ISTANBUL — Turkey's annual fish production includes 515,000 tons from cultivation and 335,000 tons came from fishing in open waters. In other words, 60% of Turkey's fish currently comes from cultivation, also known as fish farming.

It's a radical shift from just 20 years ago when some 600,000 tons, or 90% of the total output, came from fishing. Now, researchers are warning the current system dominated by fish farming is ultimately unsustainable in the country with 8,333 kilometers (5,177 miles) long.

Professor Mustafa Sarı from the Maritime Studies Faculty of Bandırma 17 Eylül University believes urgent action is needed: “Why were we getting 600,000 tons of fish from the seas in the 2000’s and only 300,000 now? Where did the other 300,000 tons of fish go?”

Professor Sarı is challenging the argument from certain sectors of the industry that cultivation is the more sustainable approach. “Now we are feeding the fish that we cultivate at the farms with the fish that we catch from nature," he explained. "The fish types that we cultivate at the farms are sea bass, sea bram, trout and salmon, which are fed with artificial feed produced at fish-feed factories. All of these fish-feeds must have a significant amount of fish flour and fish oil in them.”

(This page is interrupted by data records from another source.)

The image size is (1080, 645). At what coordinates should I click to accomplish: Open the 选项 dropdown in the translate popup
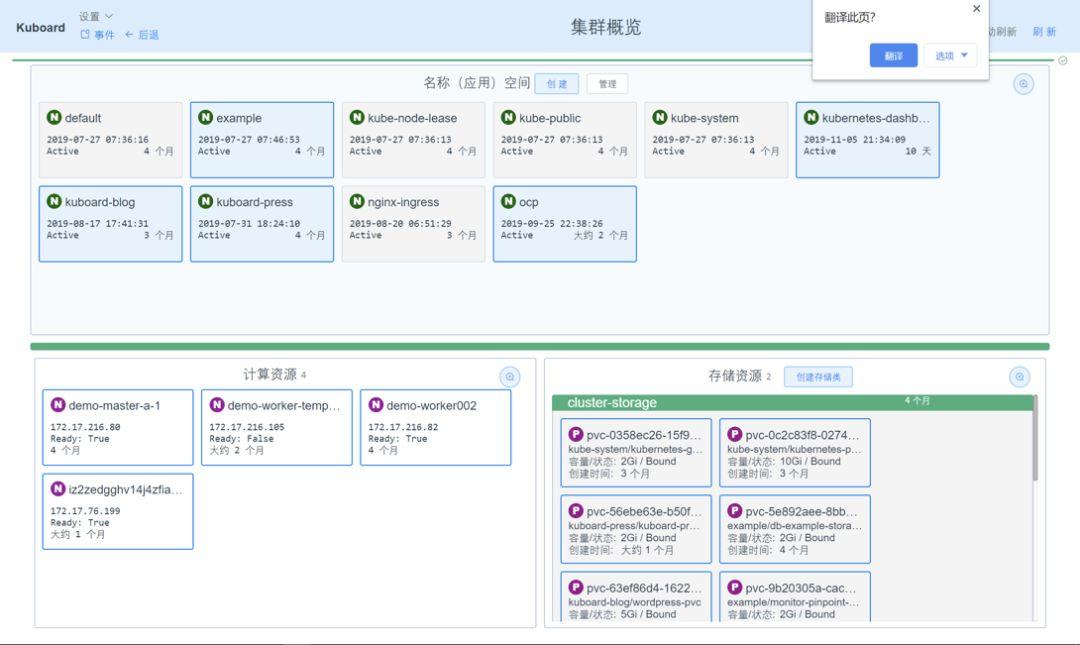948,55
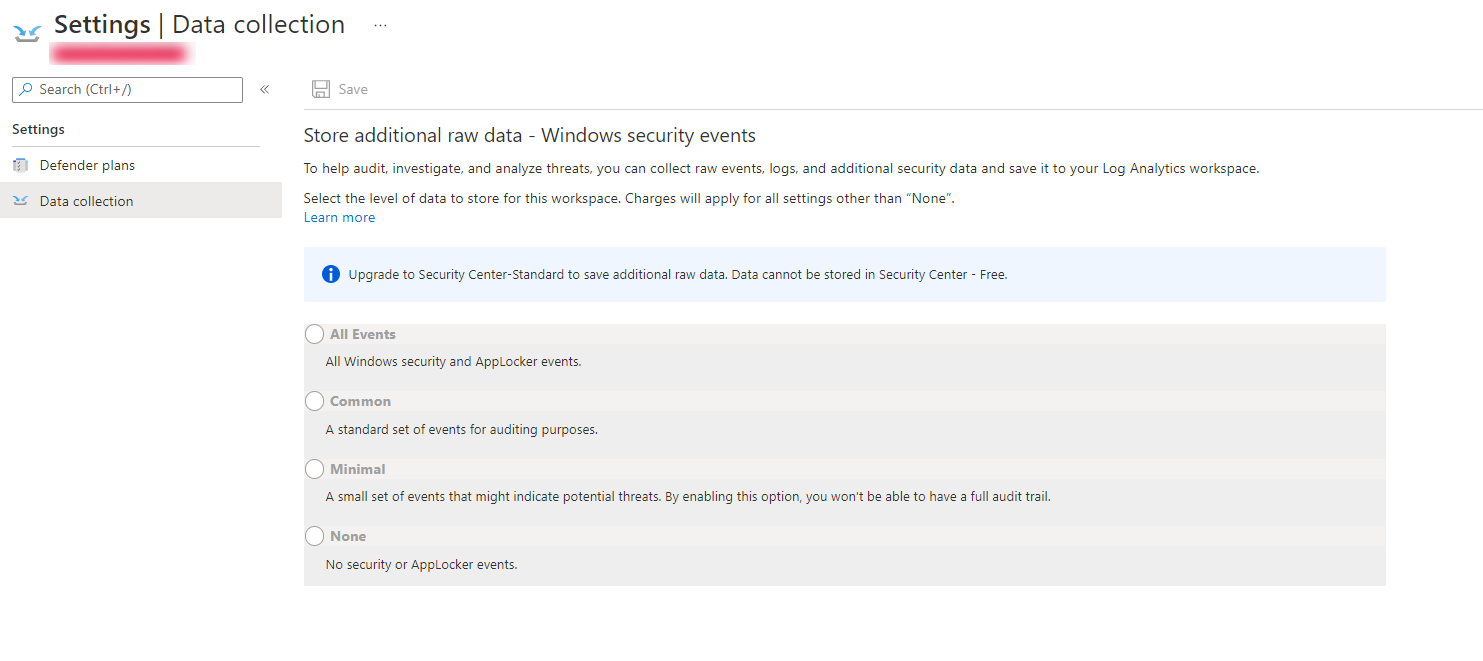
Task: Click the Settings page header icon
Action: (27, 34)
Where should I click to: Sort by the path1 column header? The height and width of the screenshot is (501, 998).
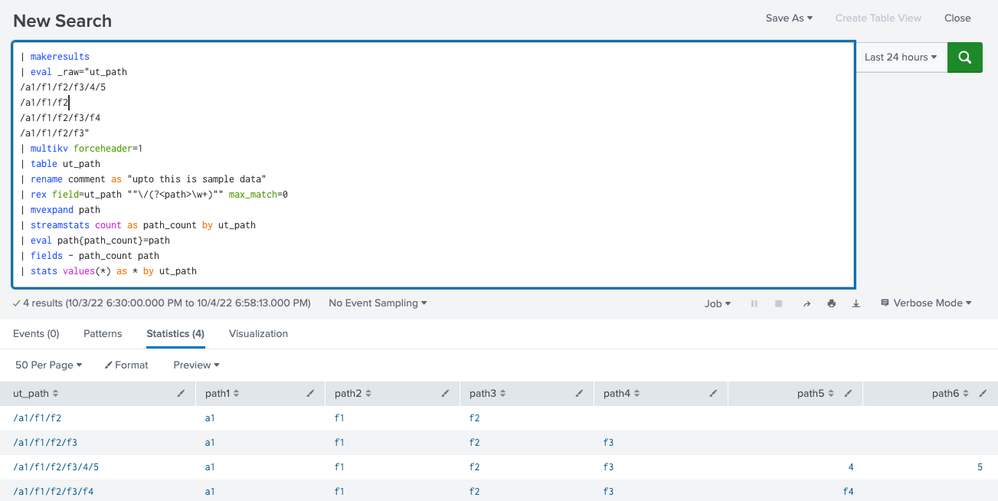[222, 394]
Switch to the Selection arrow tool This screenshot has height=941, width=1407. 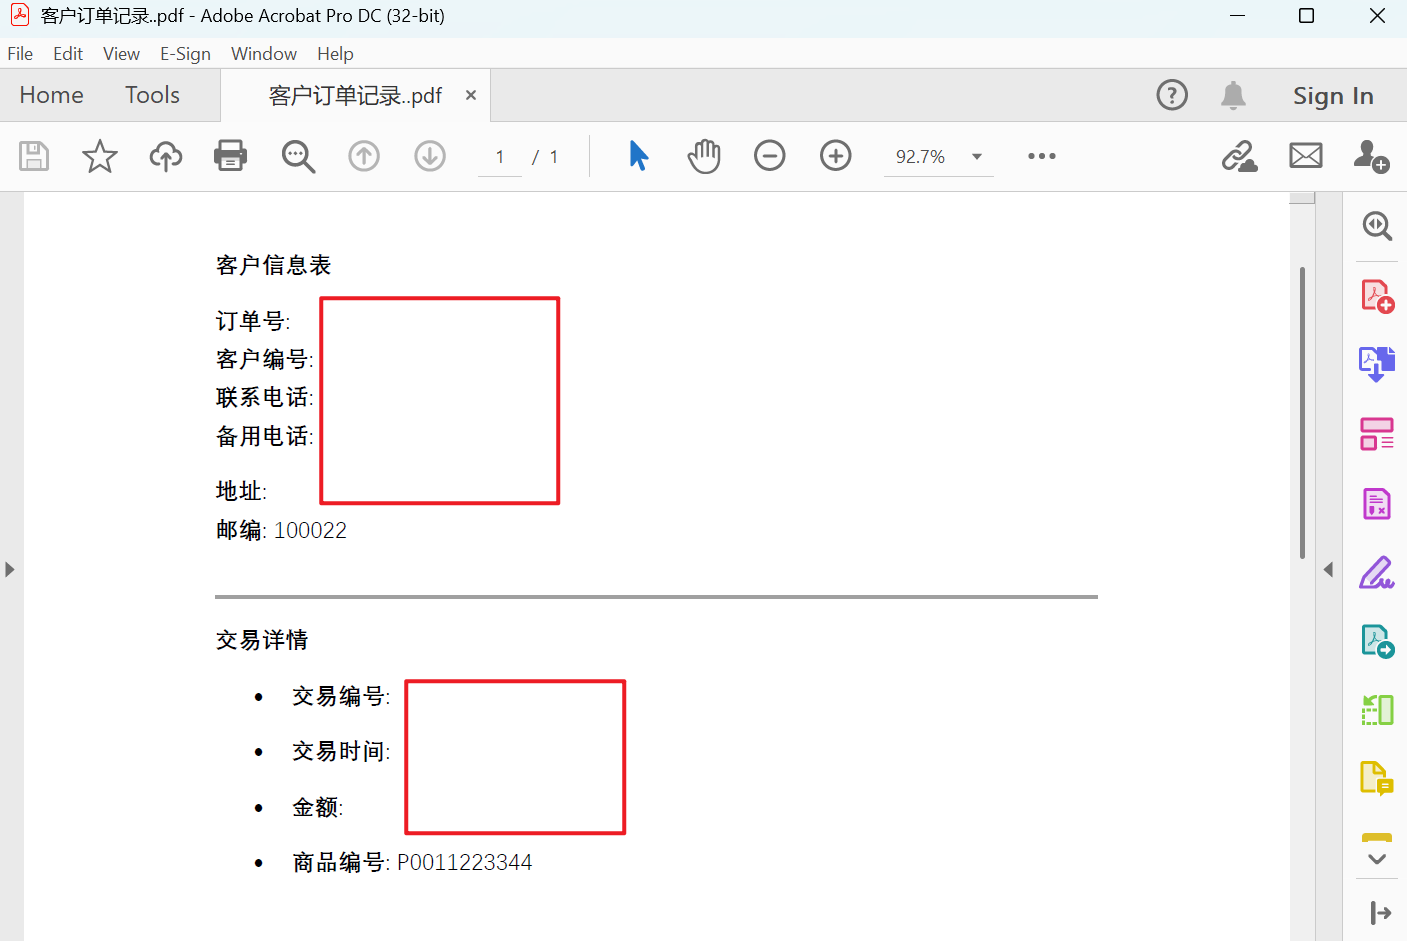tap(638, 156)

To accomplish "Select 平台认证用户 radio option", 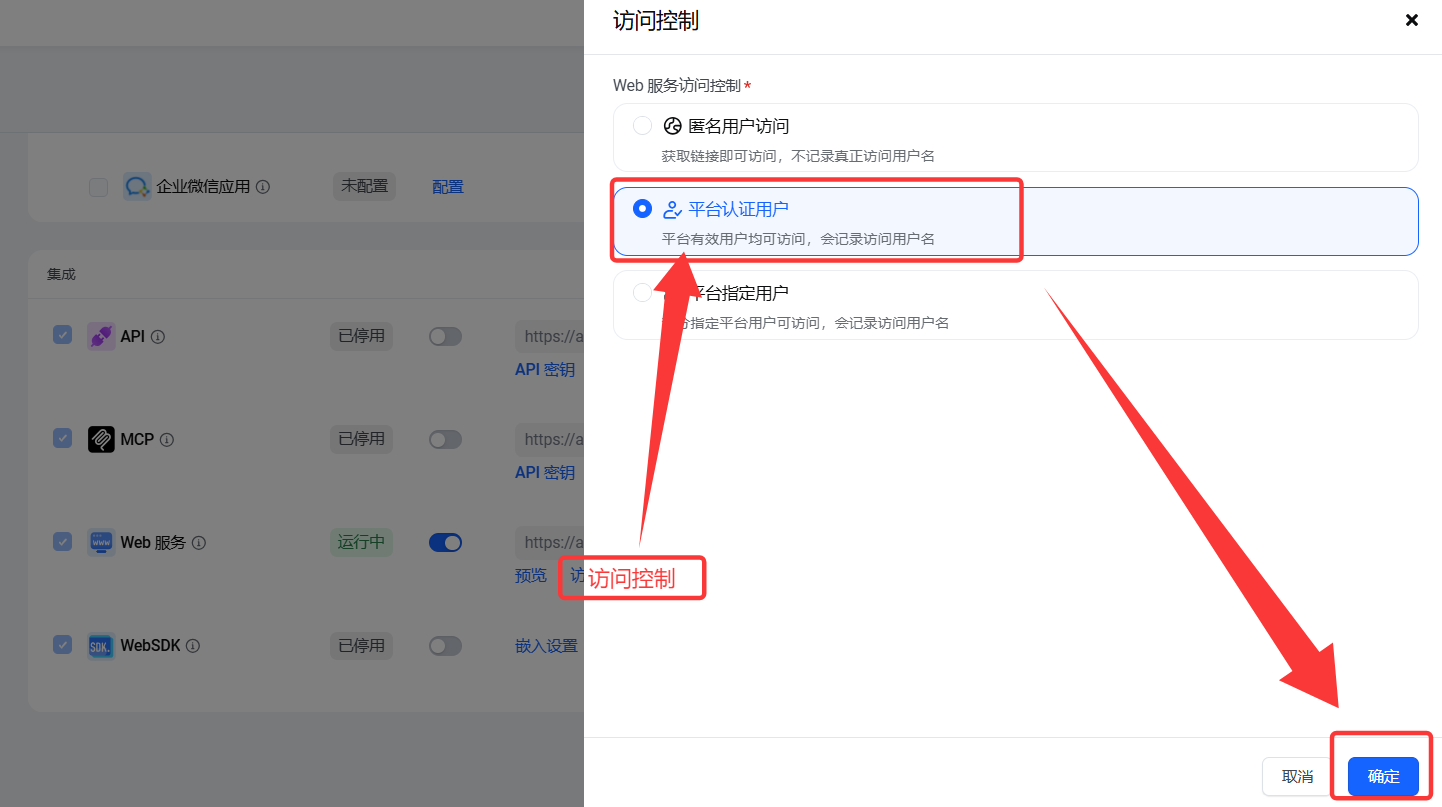I will [642, 209].
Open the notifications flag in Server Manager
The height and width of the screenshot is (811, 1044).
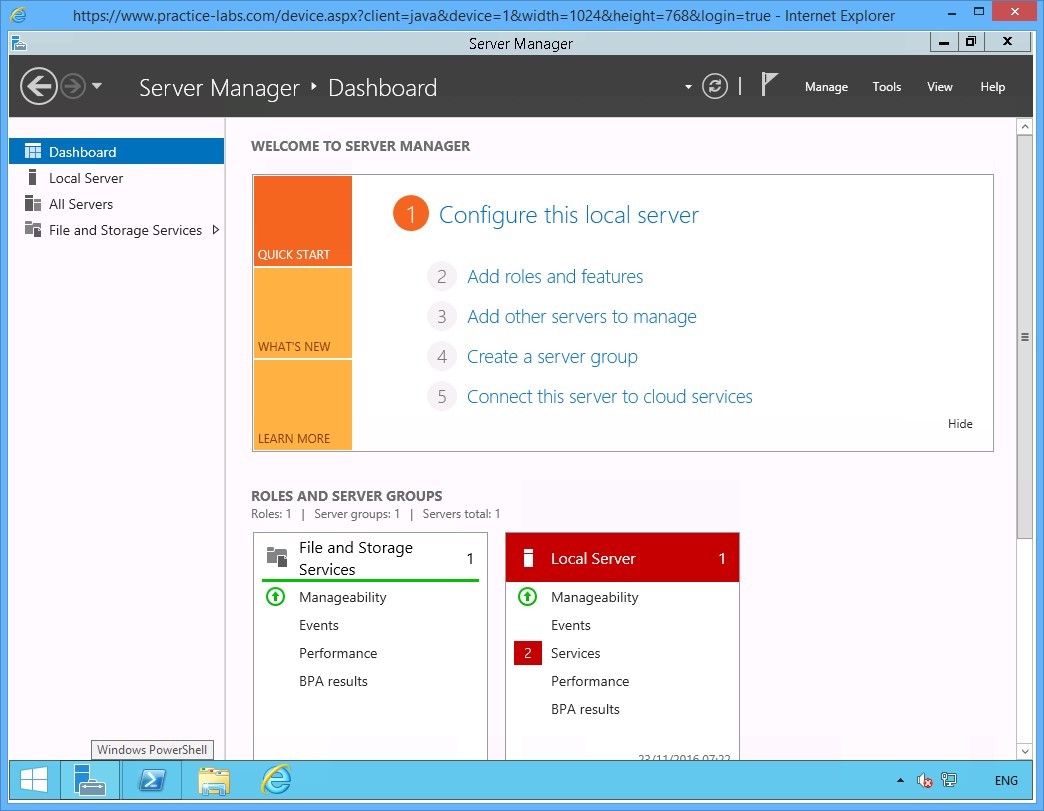[x=770, y=85]
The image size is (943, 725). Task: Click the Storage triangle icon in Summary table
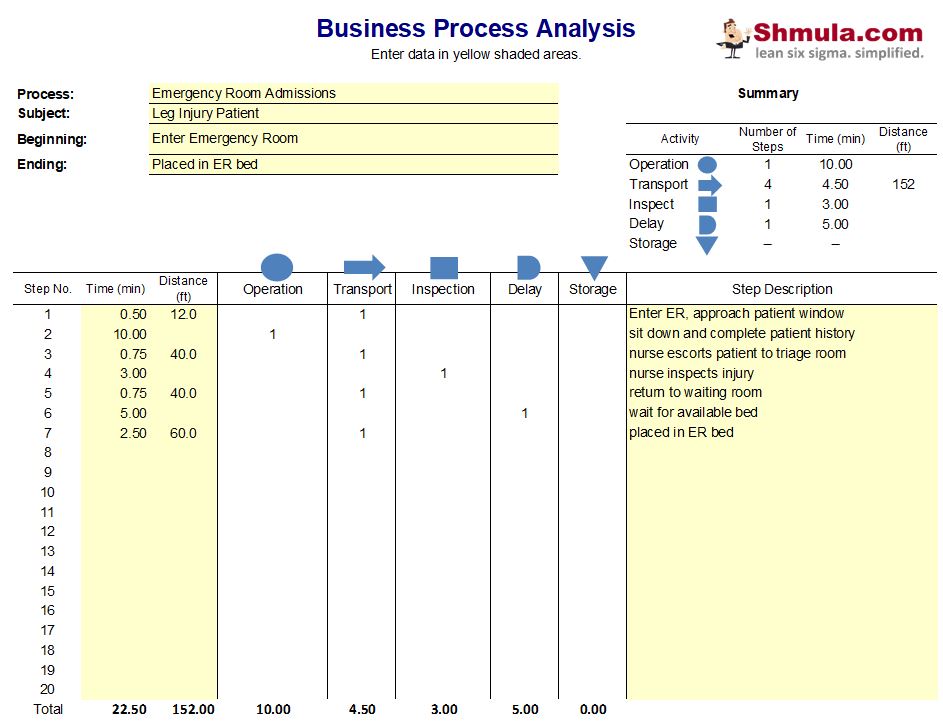point(707,244)
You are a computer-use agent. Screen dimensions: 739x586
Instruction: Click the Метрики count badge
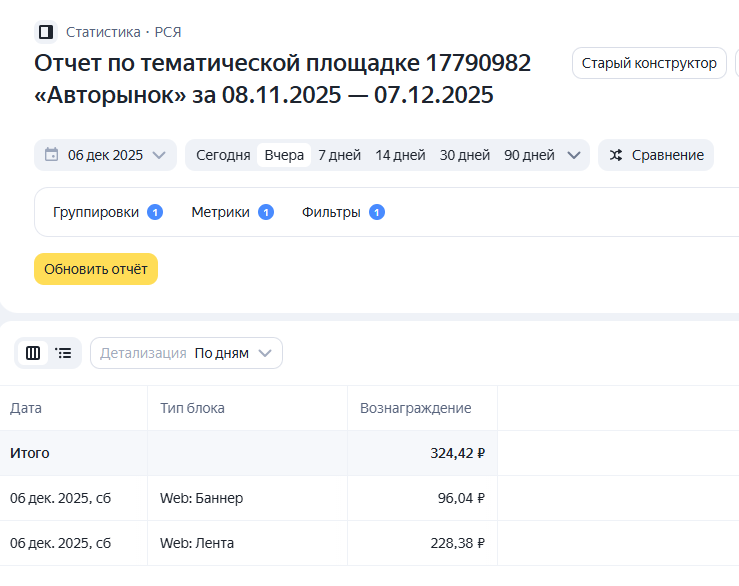click(265, 212)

That fish flour and fish oil inevitably must come from the sea. "We have to get them from natural sources. We need to catch 5.7 kilogram of fish from the seas in order to cultivate a sea bream of 1 kg," Sarı said. "Therefore, we are feeding the fish to the fish. We cannot cultivate fish at the farms if the fish in nature becomes extinct. The natural fish need to be protected. The consequences would be severe if the current policy is continued.”